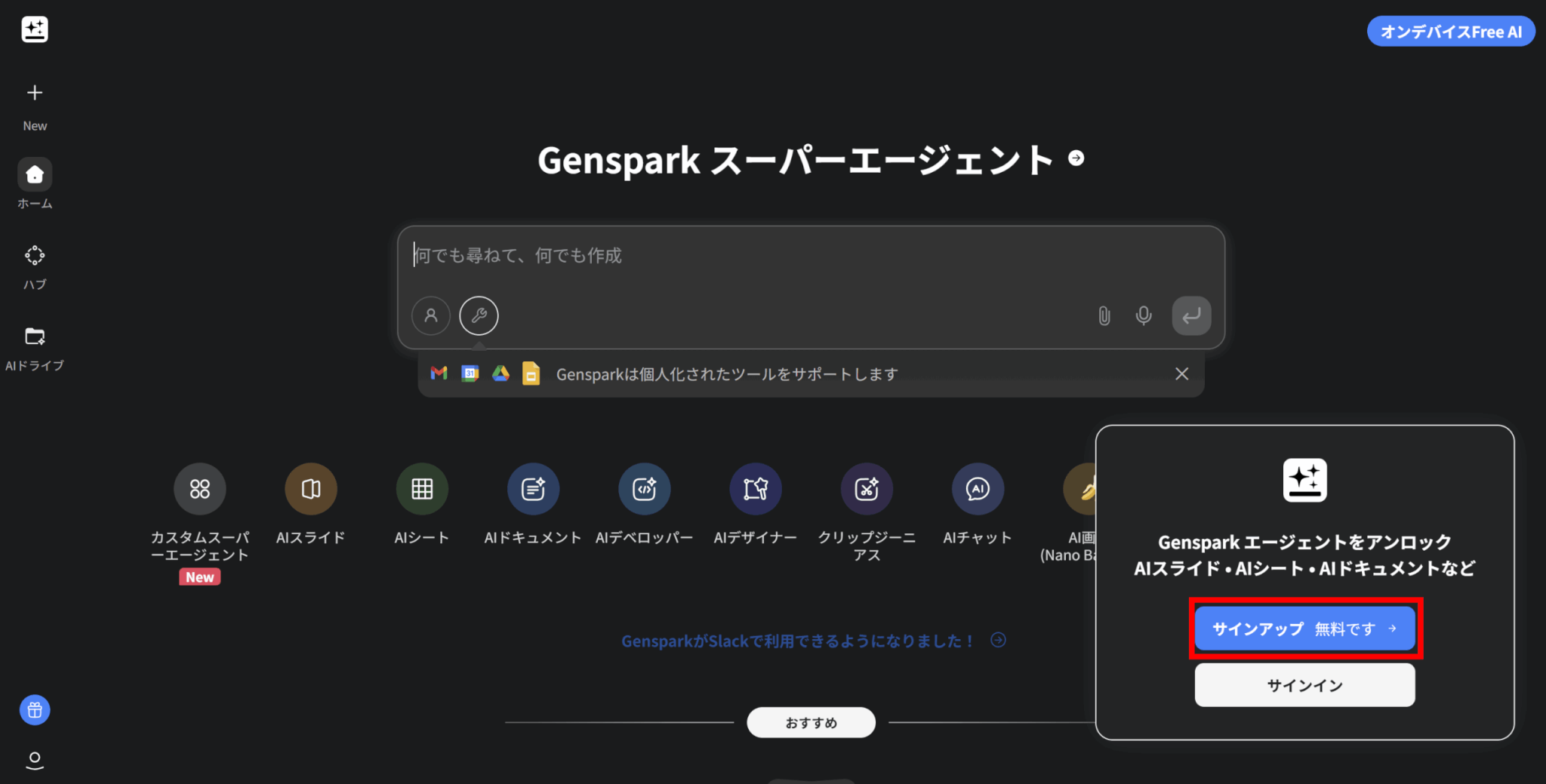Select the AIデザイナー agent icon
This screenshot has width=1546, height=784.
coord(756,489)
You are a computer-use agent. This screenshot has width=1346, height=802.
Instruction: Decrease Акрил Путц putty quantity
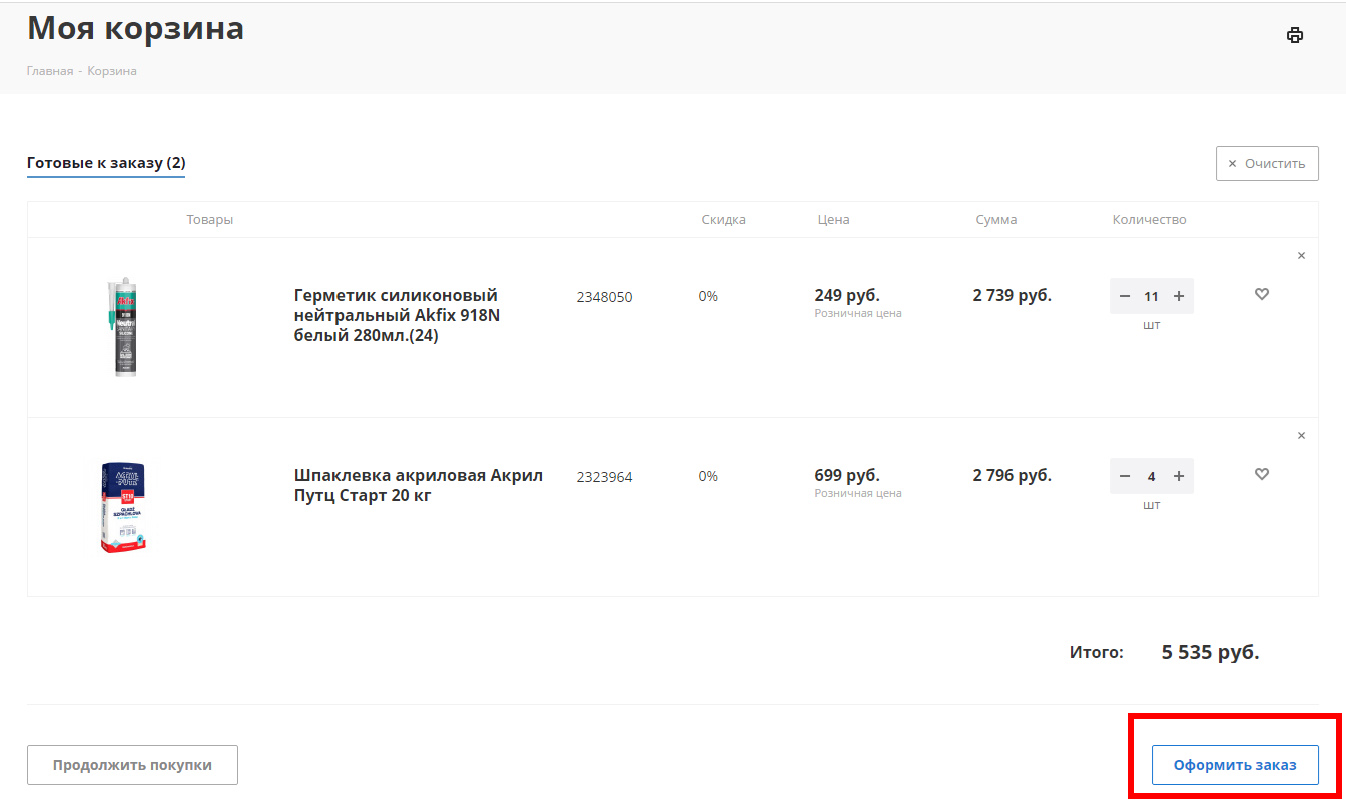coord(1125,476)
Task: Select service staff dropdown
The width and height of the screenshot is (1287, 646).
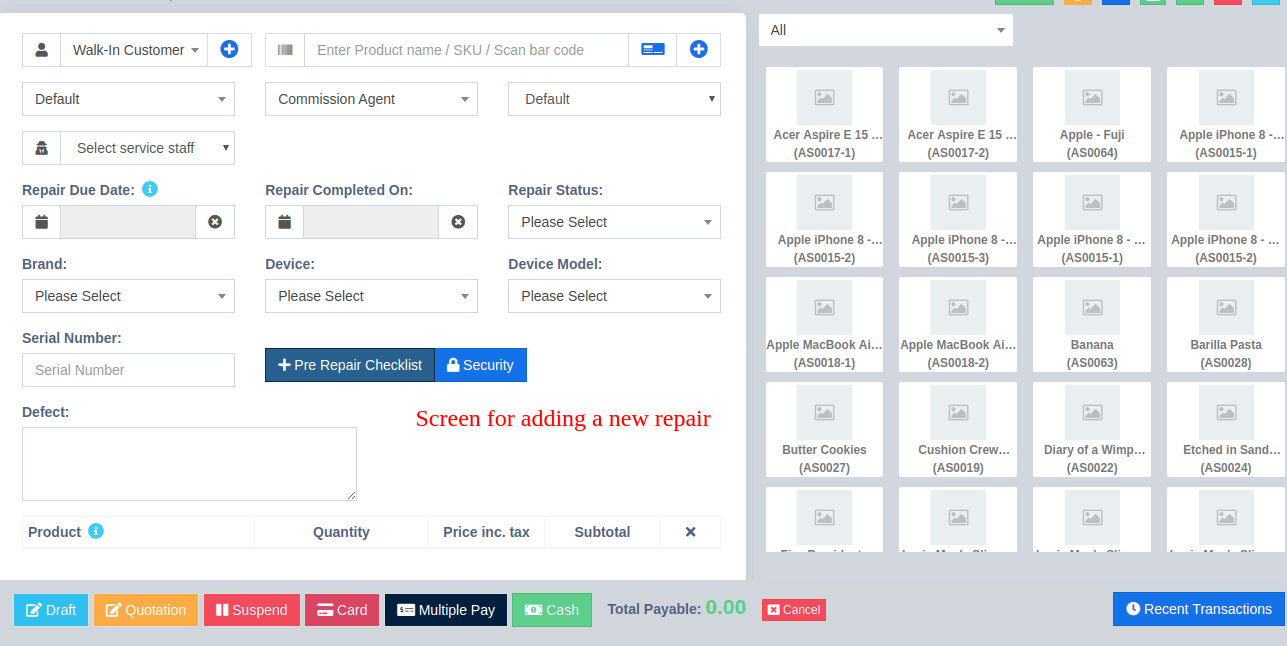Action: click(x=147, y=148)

■ ■ ■ ■ ■ ■ ■

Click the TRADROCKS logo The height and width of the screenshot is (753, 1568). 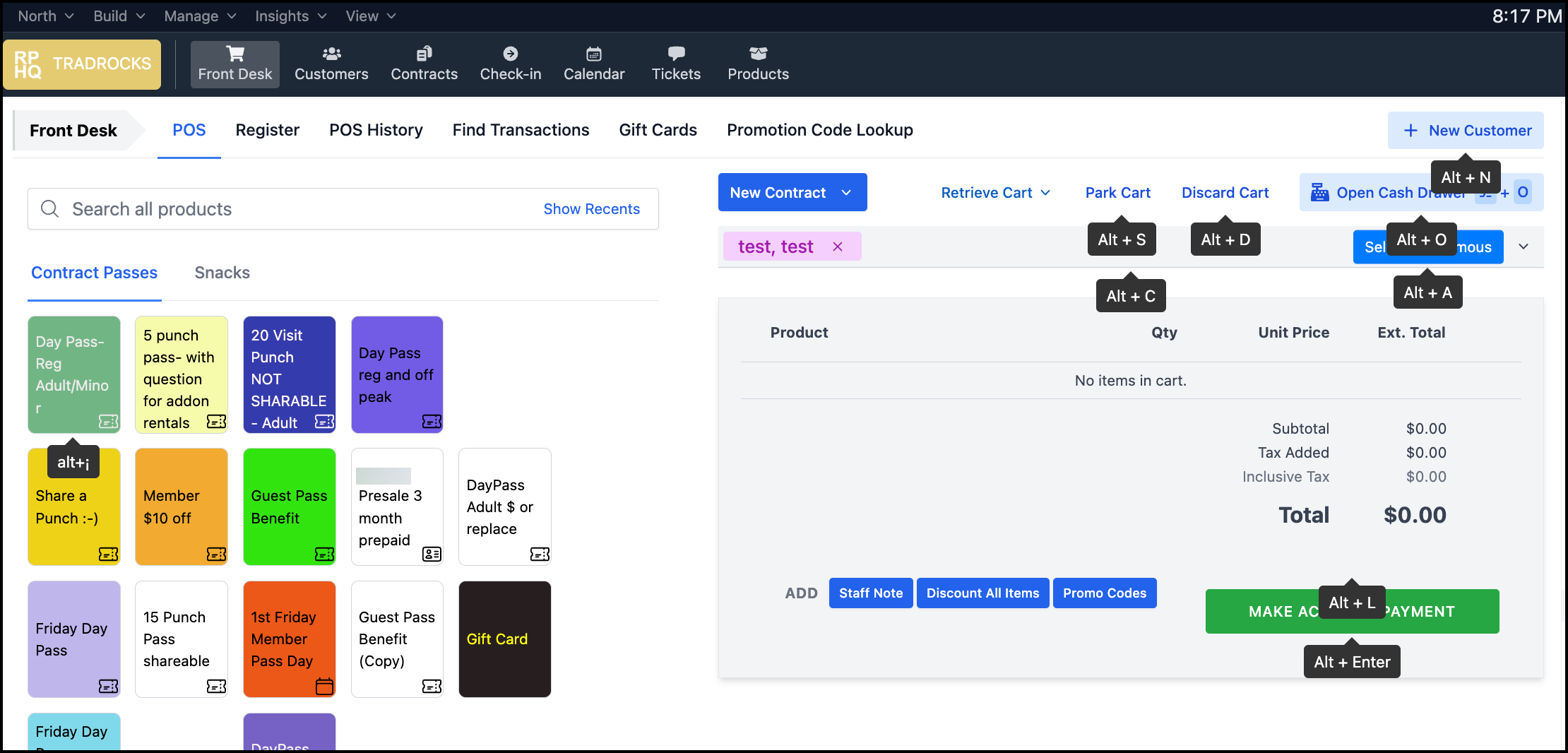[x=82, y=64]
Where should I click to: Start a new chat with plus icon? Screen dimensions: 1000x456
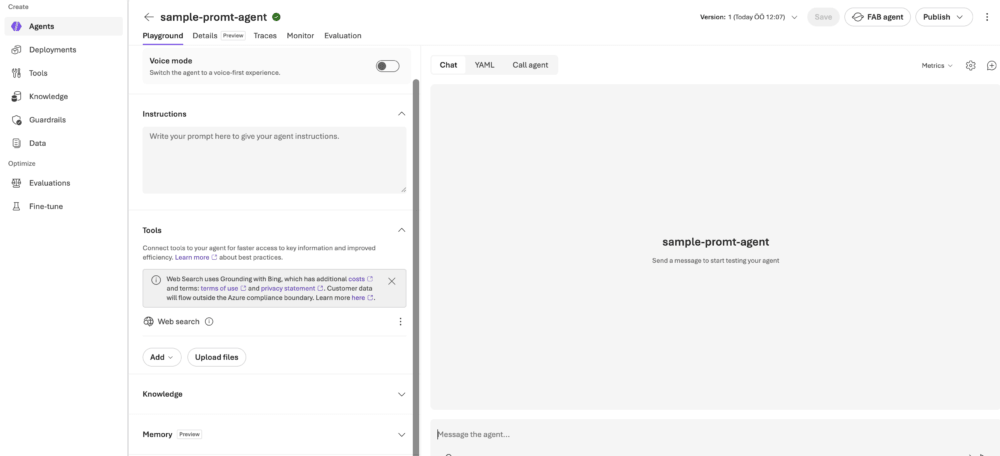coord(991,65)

■ ■ ■ ■ ■ ■ ■

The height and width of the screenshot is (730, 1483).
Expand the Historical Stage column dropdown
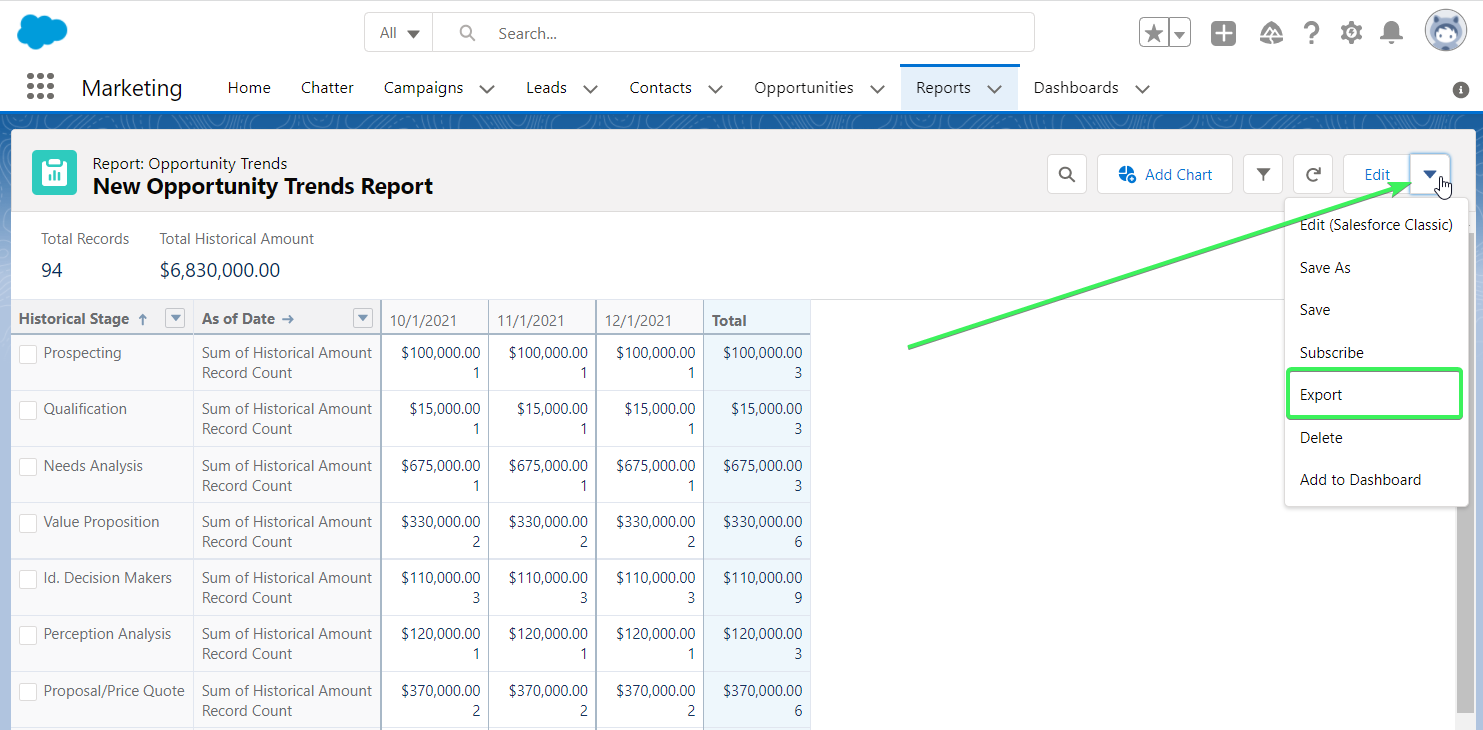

■ ■ ■ ■ ■ ■ ■

• Directions
A complete answer gives every line of the records holding "dropdown".

• Solution to this exercise
Task: Select service staff dropdown
Expand the Historical Stage column dropdown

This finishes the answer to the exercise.